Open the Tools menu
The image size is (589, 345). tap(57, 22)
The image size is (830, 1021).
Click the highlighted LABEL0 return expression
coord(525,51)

* * *

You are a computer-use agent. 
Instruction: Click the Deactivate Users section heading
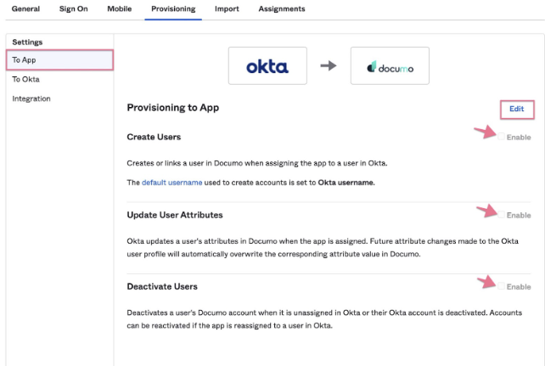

==

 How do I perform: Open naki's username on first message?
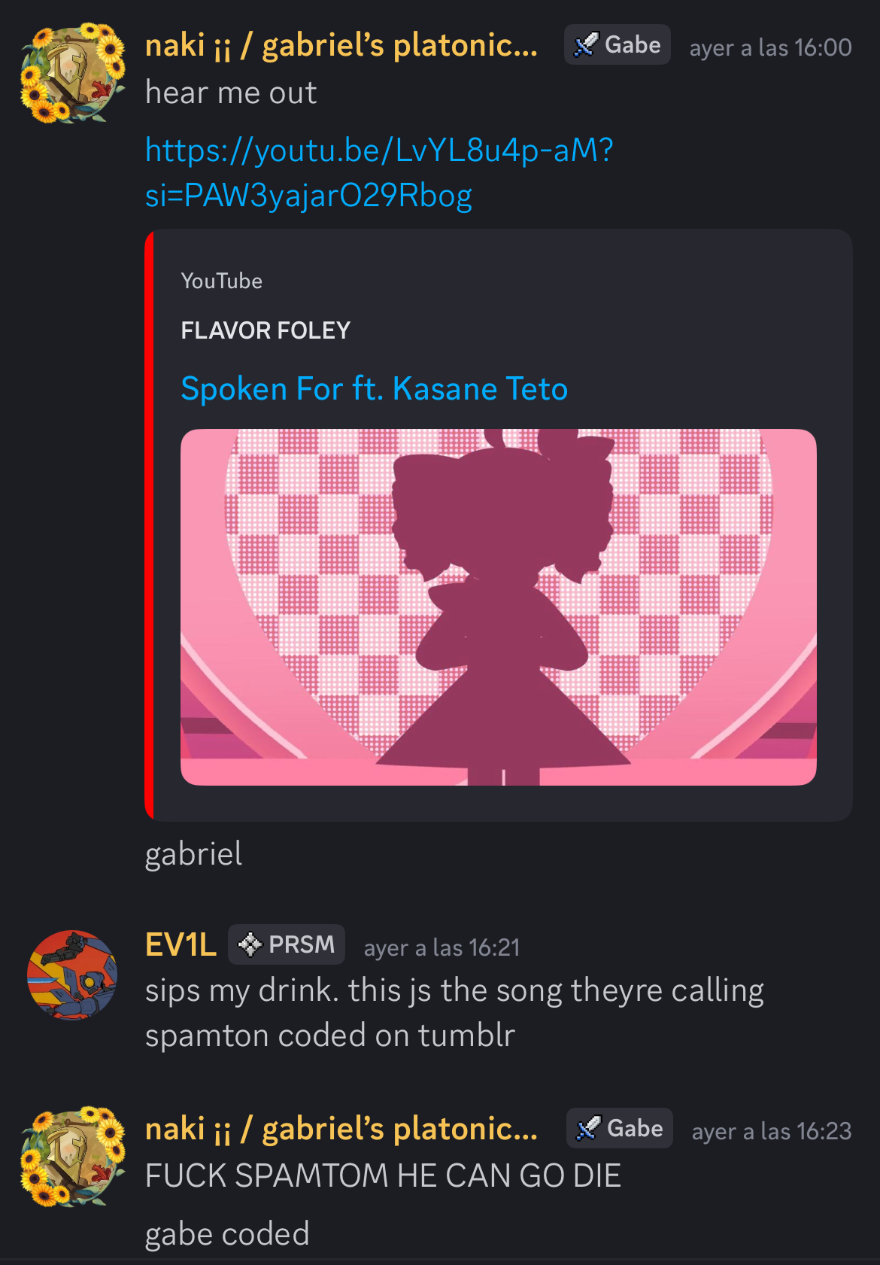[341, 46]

### [EXERCISE DESCRIPTION]
Go to the line with "You are a computer-use agent." in the entries above and repeat every line from there through the line with "Instruction: Click the", exactly and with no other text.

### [EXPECTED OUTPUT]
You are a computer-use agent. 
Instruction: Click the Deactivate Users section heading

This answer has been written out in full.